--- TASK BRIEF ---
From the Cornfields text, return everything from "First languages (2011)" down to "to black Africans.", copied word for word.

--- EXERCISE PASSAGE ---
Start of Block

- Cornfields Cornfields
- Coordinates: 28°52′01″S 29°52′08″E﻿ / ﻿28.867°S 29.869°E
- Country: South Africa
- Province: KwaZulu-Natal
- District: uThukela
- Municipality: Inkosi Langalibalele

Area
- • Total: 21.37 km^{2} (8.25 sq mi)

Population (2011)
- • Total: 3,757
- • Density: 180/km^{2} (460/sq mi)

Racial makeup (2011)
- • Black African: 99.8%
- • Coloured: 0.1%
- • Indian/Asian: 0.1%
- • White: 0.1%

First languages (2011)
- • Zulu: 98.6%
- • Other: 1.4%
- Time zone: UTC+2 (SAST)

= Cornfields, KwaZulu-Natal =

Cornfields is a village in Inkosi Langalibalele Local Municipality in the KwaZulu-Natal province of South Africa.

The village was established in 1912 when Reverend William Cullen Wilcox bought a 1483 ha farm, which he divided into 276 plots and sold to black Africans.

It was intended as a place where Africans could live a Christian lifestyle, make a new beginning, grow crops and educate their children, and new tenants were required to be Christians. Despite the poor soil and low rainfall, the early settlers did manage to grow crops, and the village soon became a refuge for black people who were escaping farm labour.

End of Block

--- RECORD EXCERPTS ---
Start of Block

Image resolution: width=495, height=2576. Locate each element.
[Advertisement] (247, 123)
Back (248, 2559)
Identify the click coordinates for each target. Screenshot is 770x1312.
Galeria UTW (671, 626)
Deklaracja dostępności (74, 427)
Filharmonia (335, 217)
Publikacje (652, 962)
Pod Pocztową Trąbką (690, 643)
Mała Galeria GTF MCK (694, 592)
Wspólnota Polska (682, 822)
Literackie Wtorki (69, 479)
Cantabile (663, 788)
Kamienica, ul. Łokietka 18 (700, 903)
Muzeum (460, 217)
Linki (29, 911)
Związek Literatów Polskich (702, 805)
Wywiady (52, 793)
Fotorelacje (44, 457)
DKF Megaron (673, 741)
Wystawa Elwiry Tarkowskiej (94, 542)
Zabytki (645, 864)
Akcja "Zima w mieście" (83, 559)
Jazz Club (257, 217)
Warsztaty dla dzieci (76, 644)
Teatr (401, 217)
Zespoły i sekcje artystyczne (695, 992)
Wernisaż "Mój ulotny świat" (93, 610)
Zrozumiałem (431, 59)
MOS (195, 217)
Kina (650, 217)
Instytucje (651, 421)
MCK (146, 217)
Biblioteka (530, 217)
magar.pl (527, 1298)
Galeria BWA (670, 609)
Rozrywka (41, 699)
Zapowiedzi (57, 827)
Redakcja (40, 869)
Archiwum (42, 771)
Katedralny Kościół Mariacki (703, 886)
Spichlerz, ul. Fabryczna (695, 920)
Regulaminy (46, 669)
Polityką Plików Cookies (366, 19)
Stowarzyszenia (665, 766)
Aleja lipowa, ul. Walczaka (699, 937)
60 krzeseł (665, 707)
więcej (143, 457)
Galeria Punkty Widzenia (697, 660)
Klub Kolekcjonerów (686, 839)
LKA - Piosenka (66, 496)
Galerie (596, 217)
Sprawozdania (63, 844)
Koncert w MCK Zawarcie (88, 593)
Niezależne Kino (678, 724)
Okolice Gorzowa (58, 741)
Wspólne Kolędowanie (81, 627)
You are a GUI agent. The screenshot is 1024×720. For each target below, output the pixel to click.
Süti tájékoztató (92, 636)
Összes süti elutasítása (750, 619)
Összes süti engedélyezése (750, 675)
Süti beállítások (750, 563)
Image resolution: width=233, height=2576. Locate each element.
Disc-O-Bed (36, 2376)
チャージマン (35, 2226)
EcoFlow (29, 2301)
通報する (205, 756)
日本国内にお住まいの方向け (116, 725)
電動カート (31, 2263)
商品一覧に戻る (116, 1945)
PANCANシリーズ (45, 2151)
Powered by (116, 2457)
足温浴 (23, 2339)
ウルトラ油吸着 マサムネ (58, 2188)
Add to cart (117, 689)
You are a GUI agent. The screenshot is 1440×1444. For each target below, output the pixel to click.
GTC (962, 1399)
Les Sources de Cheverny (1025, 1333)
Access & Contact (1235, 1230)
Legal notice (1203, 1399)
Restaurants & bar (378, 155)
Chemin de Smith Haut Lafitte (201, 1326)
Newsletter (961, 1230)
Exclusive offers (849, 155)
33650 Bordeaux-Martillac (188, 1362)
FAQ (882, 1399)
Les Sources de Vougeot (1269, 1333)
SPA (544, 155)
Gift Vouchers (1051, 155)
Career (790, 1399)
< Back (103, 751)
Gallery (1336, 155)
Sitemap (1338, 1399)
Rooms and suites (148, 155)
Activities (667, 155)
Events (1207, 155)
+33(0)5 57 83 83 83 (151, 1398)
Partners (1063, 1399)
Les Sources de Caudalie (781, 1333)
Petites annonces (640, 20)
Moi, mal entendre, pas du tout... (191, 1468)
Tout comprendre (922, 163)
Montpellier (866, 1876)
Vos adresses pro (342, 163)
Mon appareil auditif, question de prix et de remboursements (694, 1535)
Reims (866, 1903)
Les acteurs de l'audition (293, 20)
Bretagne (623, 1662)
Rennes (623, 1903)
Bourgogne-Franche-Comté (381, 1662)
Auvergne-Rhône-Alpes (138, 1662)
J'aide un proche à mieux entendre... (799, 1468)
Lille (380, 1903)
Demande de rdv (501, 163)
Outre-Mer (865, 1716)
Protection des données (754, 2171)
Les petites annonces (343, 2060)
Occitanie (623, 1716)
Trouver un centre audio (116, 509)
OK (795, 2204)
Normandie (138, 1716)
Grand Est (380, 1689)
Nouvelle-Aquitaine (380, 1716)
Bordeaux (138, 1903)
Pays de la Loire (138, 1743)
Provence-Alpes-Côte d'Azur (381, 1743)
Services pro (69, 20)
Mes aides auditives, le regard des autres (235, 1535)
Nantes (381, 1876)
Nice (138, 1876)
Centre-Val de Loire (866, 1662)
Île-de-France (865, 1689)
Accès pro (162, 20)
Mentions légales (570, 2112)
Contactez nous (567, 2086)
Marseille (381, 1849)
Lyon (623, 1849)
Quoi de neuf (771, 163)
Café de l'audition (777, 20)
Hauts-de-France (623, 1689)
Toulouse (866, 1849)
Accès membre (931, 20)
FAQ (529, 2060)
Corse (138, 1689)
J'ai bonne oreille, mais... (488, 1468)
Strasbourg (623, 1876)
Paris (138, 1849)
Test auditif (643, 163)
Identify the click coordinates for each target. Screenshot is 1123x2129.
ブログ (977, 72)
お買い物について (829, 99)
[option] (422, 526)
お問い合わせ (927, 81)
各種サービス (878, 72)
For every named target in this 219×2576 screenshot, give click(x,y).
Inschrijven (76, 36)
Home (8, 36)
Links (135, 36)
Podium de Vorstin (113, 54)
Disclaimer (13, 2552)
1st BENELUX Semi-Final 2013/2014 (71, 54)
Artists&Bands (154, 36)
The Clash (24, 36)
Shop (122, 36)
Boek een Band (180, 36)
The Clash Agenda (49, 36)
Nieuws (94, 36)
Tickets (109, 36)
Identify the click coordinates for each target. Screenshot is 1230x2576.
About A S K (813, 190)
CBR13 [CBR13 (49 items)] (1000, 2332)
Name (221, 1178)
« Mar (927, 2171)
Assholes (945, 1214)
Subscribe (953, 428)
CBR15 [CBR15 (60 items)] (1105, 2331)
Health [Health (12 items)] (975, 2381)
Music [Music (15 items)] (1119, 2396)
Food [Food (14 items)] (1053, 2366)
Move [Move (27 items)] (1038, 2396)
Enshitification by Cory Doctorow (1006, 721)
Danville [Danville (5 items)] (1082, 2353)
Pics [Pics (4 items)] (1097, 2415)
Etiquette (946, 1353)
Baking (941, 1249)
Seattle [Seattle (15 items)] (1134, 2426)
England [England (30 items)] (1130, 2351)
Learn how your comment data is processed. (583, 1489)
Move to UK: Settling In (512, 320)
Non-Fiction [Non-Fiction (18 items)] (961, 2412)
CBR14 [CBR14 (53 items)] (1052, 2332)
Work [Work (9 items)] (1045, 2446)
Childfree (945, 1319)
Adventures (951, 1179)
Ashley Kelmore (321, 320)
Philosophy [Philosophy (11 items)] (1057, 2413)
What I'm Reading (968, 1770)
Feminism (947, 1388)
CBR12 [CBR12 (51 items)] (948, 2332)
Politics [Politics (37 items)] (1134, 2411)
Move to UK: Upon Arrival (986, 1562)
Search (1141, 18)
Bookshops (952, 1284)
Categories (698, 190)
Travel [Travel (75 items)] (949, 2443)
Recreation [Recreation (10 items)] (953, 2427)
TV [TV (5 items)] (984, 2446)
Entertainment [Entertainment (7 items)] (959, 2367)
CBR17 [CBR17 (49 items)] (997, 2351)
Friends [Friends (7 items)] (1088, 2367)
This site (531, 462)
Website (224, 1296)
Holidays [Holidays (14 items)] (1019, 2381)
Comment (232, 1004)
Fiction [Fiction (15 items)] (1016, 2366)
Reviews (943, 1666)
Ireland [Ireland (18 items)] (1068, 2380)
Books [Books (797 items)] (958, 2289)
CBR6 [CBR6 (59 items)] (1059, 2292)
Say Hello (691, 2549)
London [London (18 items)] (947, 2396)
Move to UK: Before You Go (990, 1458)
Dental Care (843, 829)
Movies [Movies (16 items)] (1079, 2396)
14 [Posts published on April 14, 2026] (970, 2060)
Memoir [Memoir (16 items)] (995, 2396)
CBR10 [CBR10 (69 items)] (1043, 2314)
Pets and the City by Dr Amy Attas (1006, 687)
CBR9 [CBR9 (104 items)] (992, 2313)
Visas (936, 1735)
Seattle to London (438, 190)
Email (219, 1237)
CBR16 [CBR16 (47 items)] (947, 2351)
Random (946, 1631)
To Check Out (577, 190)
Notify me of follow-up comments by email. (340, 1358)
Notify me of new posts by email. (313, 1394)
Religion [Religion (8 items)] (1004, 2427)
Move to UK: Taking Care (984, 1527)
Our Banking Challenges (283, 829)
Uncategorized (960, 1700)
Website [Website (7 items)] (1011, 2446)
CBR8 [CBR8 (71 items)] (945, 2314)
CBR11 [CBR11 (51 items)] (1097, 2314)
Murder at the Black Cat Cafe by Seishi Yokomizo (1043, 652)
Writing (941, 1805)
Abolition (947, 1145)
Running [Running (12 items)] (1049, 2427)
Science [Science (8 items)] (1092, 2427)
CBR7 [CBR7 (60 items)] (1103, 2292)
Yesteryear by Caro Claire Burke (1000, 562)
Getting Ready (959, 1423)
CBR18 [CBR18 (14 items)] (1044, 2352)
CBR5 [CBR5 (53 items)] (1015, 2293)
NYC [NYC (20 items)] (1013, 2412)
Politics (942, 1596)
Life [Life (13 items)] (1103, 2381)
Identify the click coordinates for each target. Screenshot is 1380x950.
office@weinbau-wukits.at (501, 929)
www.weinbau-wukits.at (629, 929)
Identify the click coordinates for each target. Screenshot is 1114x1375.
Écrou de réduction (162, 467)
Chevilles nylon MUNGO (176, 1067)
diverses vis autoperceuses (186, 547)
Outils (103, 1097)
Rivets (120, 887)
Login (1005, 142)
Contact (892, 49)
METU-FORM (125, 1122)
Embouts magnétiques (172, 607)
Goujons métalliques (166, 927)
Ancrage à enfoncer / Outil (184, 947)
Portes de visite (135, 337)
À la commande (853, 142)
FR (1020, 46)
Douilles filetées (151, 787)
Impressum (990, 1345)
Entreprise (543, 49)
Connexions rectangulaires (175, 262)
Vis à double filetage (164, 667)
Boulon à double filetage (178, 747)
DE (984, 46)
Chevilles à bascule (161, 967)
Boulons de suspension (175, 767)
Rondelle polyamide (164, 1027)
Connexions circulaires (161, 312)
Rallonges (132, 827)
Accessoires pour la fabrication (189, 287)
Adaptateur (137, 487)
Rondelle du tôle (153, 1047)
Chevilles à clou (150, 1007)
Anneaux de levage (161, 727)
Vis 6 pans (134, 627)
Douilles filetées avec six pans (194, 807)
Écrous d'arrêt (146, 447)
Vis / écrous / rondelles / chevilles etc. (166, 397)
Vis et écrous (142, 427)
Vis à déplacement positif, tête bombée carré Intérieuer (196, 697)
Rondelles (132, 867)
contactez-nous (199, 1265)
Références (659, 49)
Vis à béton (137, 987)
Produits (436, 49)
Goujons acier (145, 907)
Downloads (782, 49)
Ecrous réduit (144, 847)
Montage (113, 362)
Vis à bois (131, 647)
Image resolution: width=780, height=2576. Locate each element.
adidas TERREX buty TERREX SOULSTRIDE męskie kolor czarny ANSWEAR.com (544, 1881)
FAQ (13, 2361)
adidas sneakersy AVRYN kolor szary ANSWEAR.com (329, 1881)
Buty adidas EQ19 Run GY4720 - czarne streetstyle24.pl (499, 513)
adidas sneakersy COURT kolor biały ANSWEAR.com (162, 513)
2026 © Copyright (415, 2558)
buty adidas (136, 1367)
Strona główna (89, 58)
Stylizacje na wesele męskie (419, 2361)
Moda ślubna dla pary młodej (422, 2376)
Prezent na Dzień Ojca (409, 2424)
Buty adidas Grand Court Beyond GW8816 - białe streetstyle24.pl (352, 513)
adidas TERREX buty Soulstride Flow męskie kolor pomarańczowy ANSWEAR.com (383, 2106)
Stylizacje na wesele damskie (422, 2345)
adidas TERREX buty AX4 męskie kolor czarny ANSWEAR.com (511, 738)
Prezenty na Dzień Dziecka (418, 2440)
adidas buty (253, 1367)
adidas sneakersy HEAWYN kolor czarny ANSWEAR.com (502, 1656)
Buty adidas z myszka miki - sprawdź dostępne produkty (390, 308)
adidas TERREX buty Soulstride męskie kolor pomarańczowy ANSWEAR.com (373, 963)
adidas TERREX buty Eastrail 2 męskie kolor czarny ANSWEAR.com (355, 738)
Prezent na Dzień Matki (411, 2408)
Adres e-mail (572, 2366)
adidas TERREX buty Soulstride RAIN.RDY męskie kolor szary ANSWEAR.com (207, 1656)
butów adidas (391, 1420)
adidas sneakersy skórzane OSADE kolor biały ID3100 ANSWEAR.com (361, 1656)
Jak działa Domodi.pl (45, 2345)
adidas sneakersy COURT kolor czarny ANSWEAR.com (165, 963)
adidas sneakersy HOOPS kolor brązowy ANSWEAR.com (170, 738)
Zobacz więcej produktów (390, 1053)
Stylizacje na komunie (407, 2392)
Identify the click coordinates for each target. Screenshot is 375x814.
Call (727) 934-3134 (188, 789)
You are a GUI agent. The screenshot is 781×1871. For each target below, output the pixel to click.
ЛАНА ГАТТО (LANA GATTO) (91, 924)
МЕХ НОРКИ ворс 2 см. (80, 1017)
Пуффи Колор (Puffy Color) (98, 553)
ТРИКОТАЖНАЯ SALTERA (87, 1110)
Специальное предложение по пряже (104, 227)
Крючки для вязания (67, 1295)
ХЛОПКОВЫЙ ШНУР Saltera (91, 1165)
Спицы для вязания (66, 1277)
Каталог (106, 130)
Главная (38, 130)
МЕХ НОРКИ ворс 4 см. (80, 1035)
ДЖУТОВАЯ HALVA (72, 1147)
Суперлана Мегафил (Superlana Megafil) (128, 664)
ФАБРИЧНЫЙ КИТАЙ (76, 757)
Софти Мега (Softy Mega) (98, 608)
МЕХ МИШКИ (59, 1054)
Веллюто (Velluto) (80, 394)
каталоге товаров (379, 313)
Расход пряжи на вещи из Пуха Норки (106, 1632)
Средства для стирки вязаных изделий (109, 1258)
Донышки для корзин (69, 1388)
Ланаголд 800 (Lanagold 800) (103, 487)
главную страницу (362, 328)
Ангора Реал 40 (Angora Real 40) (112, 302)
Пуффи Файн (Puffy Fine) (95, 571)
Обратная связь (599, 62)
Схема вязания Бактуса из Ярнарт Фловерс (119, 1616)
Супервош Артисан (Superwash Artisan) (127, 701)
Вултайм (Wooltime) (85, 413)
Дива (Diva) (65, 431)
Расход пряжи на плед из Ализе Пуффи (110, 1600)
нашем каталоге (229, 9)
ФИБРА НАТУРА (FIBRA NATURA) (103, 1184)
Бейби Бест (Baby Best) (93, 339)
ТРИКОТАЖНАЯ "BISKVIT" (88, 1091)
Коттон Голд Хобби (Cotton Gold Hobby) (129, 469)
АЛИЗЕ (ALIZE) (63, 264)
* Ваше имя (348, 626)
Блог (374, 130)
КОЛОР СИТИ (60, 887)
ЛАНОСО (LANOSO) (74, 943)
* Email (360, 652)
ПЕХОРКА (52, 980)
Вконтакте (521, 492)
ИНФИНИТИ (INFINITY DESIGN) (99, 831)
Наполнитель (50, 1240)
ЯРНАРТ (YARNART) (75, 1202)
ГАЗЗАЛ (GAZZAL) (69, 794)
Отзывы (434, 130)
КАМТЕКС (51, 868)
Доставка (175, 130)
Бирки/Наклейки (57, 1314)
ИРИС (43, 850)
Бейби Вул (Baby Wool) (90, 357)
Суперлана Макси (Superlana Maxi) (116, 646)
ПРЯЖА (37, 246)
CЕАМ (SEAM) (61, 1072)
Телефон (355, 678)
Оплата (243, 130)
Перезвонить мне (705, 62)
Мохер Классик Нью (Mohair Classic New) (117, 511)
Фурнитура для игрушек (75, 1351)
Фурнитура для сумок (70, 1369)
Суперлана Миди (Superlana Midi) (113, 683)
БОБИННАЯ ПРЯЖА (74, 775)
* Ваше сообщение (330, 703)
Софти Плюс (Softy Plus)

End of Block

--- ANSWER SPACE ---
First languages (2011)
- • Zulu: 98.6%
- • Other: 1.4%
- Time zone: UTC+2 (SAST)

= Cornfields, KwaZulu-Natal =

Cornfields is a village in Inkosi Langalibalele Local Municipality in the KwaZulu-Natal province of South Africa.

The village was established in 1912 when Reverend William Cullen Wilcox bought a 1483 ha farm, which he divided into 276 plots and sold to black Africans.